Das Urteil des amerikanischen Wissenschaftlers fiel scharf aus: Obwohl die NATO-Partner erhebliche wirtschaftliche und militärische Stärken besäßen, setzten sie sich nicht genug ein, um den vielfältigen und gleichzeitigen Konflikten zu begegnen. „Gerade im Nahen Osten haben wir einfach keine gemeinsame Strategie, und gegenüber Russland treten wir nicht nachdrücklich genug auf“, so Brzezinski. Zu einem bestimmteren Auftreten gehörten auch noch weitere, härtere Sanktionen und Truppenstationierungen der NATO in Osteuropa.

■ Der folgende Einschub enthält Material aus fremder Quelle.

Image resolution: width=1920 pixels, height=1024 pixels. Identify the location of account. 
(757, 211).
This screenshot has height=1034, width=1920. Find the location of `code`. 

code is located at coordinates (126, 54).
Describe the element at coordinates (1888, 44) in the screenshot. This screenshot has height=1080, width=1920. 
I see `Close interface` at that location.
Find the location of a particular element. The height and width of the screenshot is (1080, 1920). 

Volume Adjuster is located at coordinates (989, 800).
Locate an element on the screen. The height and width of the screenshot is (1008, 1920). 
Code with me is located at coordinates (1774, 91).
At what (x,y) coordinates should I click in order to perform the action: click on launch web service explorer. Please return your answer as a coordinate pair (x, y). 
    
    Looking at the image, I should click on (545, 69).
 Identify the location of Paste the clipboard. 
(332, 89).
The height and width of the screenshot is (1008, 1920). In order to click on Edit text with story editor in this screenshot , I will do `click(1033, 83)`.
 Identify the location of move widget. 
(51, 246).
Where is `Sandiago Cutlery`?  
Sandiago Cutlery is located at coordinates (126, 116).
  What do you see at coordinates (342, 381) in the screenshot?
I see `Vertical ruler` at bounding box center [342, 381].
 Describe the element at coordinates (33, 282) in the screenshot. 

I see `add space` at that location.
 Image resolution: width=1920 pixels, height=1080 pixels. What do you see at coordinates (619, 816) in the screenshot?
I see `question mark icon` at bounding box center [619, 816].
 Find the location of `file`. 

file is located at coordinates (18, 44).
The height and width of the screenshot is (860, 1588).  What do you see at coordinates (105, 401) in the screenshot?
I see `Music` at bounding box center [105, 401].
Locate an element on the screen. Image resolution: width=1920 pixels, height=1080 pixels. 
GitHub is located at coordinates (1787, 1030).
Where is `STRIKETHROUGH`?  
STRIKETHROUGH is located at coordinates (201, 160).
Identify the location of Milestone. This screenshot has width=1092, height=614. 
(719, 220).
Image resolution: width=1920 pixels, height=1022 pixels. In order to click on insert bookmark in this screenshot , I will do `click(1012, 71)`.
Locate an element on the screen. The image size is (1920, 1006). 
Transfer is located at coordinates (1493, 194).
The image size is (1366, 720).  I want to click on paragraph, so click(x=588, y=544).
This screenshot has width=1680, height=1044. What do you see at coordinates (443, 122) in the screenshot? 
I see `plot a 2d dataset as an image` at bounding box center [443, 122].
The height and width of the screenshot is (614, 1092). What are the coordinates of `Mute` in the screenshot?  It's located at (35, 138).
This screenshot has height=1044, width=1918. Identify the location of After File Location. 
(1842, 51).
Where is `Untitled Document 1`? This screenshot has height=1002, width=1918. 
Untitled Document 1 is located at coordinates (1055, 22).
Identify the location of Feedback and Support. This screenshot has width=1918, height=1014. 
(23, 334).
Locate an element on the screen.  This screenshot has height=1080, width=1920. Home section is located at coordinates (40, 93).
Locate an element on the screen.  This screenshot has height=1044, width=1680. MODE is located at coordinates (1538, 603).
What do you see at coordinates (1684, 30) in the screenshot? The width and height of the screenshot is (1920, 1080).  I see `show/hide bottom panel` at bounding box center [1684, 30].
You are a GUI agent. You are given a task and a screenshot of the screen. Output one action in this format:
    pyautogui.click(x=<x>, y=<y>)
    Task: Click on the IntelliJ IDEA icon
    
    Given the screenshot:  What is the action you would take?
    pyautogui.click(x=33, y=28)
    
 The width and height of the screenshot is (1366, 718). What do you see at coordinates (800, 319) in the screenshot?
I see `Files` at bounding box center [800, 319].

Einen Kontrapunkt dazu setzte Stefan Liebich, Obmann der Fraktion Die Linke im Auswärtigen Ausschuss des Bundestags. Er forderte, den Sicherheitsrat der Vereinten Nationen wieder handlungsfähig zu machen. Insbesondere die Bundesregierung solle sich darum bemühen, die fünf ständigen Ratsmitglieder zu substantiellem Handeln zu bewegen.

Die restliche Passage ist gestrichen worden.